Terry Davies

Personal information
- Nationality: British (Welsh)
- Born: born c.1942 Wales

Sport
- Sport: Athletics
- Event: Sprints
- Club: Carmarthen Harriers

= Terry Davies (sprinter) =

Welsh athlete

Terrence Davies (born c.1942) is a former track and field athlete from Wales, who competed at the 1966 British Empire and Commonwealth Games and the 1970 British Commonwealth Games (now Commonwealth Games).

== Biography ==
Davies was a member of Carmarthen Harriers and won the Welsh AAA title over 220 yards in 1966. Davies competed for Wales in the 220 yards at the Birmingham Games as a warm-up to the Commonwealth Games.
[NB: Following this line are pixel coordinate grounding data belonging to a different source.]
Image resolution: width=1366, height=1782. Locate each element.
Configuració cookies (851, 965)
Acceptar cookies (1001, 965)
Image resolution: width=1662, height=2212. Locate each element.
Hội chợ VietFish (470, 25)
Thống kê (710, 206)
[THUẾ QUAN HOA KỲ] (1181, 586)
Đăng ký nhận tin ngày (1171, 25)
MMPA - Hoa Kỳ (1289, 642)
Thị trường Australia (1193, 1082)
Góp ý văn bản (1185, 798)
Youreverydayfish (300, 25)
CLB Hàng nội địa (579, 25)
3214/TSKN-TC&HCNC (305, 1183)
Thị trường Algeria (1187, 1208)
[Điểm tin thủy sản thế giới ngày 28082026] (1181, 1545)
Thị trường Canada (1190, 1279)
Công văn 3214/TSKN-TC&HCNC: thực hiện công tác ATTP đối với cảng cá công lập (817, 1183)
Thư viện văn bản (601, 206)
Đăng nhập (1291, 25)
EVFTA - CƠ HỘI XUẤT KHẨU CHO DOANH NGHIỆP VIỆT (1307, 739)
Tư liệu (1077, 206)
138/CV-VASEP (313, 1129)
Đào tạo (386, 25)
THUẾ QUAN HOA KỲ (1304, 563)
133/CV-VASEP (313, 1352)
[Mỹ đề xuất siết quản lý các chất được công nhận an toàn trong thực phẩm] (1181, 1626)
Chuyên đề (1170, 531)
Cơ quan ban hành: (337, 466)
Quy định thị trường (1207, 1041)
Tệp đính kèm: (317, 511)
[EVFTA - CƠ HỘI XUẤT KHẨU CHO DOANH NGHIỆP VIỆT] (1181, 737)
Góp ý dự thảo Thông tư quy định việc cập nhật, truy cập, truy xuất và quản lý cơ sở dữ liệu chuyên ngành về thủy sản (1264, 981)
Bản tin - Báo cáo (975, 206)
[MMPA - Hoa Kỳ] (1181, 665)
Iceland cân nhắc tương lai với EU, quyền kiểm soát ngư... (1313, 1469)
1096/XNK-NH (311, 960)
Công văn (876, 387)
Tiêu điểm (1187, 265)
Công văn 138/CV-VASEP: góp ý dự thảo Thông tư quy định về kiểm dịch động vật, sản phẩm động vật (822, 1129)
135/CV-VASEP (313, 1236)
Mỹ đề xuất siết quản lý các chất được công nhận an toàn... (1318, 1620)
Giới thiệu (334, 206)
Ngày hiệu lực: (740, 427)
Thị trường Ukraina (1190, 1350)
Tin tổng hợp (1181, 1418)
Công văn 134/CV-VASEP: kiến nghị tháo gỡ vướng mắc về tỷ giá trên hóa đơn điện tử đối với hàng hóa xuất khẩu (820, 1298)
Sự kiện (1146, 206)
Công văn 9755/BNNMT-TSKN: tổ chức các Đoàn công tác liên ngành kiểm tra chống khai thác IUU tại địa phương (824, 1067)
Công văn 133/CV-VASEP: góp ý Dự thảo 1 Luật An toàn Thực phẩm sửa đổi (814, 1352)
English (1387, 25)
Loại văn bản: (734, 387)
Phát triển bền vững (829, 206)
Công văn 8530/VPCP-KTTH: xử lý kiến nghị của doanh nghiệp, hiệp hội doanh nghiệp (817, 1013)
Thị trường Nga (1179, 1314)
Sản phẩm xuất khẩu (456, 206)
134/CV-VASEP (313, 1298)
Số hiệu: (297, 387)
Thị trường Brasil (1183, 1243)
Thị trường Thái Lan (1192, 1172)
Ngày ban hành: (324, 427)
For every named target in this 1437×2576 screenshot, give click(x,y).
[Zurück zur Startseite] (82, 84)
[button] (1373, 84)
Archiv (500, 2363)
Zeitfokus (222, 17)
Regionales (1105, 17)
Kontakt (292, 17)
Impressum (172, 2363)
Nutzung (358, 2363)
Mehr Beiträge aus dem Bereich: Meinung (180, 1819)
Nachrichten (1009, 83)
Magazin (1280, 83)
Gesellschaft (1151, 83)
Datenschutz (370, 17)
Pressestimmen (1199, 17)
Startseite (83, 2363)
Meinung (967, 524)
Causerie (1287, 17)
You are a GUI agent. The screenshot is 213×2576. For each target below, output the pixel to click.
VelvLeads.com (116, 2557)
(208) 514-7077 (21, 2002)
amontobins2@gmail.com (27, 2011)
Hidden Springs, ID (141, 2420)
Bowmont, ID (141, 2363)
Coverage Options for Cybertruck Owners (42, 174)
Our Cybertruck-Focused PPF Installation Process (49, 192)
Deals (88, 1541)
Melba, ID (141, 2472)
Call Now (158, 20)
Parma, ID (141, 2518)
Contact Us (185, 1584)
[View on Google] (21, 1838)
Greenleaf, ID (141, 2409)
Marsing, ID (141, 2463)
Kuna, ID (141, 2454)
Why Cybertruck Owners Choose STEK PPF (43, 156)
He represented the 1966 Welsh team at the 1966 British Empire and Commonwealth Games in Kingston, Jamaica, participating in three events; the 100 yards, the 220 yards and the 4 × 110 yards relay, with Keri Jones, Lynn Davies and Ron Jones.

In 1969, Davies a schoolteacher by profession and living in Slough, won the 200 metres at the Four Nations International.

He went to a second Commonwealth Games, representing the 1970 Welsh team at the 1970 British Commonwealth Games in Edinburgh, Scotland.